With the date of the reopening of schools in the country yet to be determined by the powers-that-be, one takes stock of what transpired in schools last year during the first wave of the global pandemic [COVID-19]. Ordinarily, the panacea in dealing with a crisis is adopting a proactive approach instead of being myopic.
There is no denying that when the Ministry of Education and Training [MoET] summoned educators to schools on June 29, 2020, ahead of the proposed reopening July 6, 2020, schools were not safe to welcome educators, support staff and learners. The SNAT did not take lightly the looming risk of prematurely reopening schools, thus articulated requirements that were to be met by the MoET before teachers commenced work in schools. As anticipated, the MoET was adamant; burying its head in the sand on the demands. Subsequent to this happygo-lucky attitude, the SNAT filed an urgent application at the Industrial Court a quo on the 6th of July 2020, challenging the reopening of schools.
We correctly contended that we had conducted independent inspections in more than 22 schools and found that the conditions in schools were not compliant to COVID-19 Safety Protocols. We further averred that in the event we proceeded to resume duties, there was a high likelihood of infections among teachers thus the need for sufficient Personal Protective Equipment [PPE] as prescribed by the World Health Organisation [WHO], United Nations Children’s Fund [UNICEF], International Labour Organisation [ILO], Education International [EI] etc. We prayed that government complies with the provisions of Section 9 and 18 of the Occupational Safety and Health Act No.9 of 2001, together with the directive issued by the PM [then] to the effect that all persons, including teachers, staff and learners should wear face masks in public spaces such as schools.

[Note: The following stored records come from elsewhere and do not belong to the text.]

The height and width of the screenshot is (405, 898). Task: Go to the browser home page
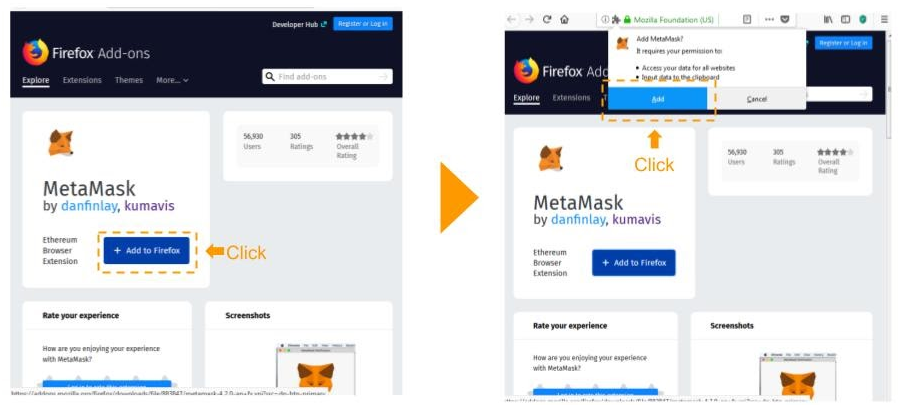pos(564,19)
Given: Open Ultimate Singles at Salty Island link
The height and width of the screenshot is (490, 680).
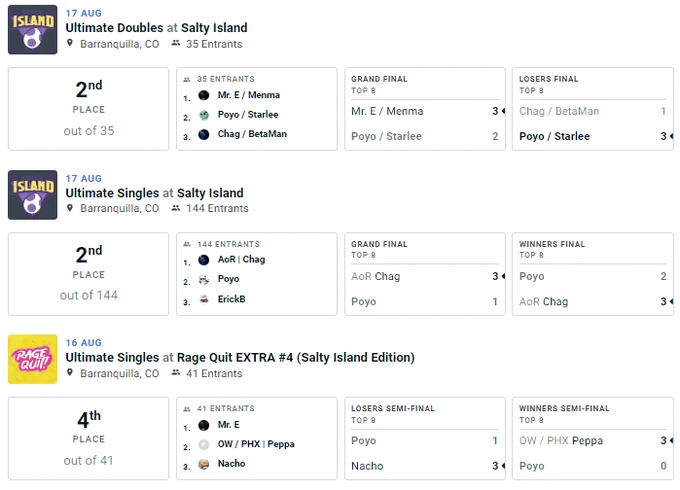Looking at the screenshot, I should click(154, 193).
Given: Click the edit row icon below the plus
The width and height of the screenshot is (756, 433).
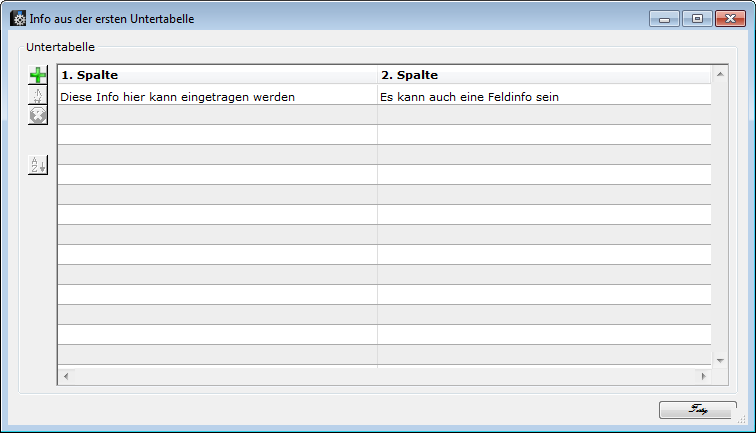Looking at the screenshot, I should pos(38,96).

November 20, 2020, we all woke up to the headline in the daily publications: “Schools Opening: Government Breached COVID-19 Rules.” The SNAT had emerged victorious in Court. The Industrial Court found that the opening of schools on July 6, 2020 was in breach of Regulation 27 of the COVID-19 Regulations 2020. Regulation 27 provides that: “Schools and tertiary institutions shall be closed until the decommissioning of the declaration, which period may be extended for the duration of the national emergency by the Prime Minister (PM).”
Judge Dumisani Mazibuko pronounced that in the event the SNAT intends to pursue the issue of irregular opening of schools between July 6, 2020 and September 9, 2020, it shall make an appropriate application to penalise whomsoever may be responsible for the breach of Regulation 27 stating that as from September 10, 2020, government was legally entitled to open and operate schools subject to proof that the health and safety requirements, as provided for in the COVID- 9 regulations and any other law, have been complied with. The Court of Equity in its balanced jurisprudence and matured eye concurred with what the SNAT had raised before the inadvertent reopening of schools by the MoET on the 6th of July 2020.
Fast forward to 2021, the reality is that any survey on institutional compliance to the porous Standard Operating Procedures [SOPs] from the MoET would reveal a gloomy picture in schools. The base line being that schools were not compliant last year to the SOPs and Checklist aimed at curbing the spread of the virus. This year, the SNAT shall not yield at pinning the MoET to ensure that workstations adhere, not only to the SOPs and Checklist; further, to the provisions of the Occupational Safety and Health Act of 2001.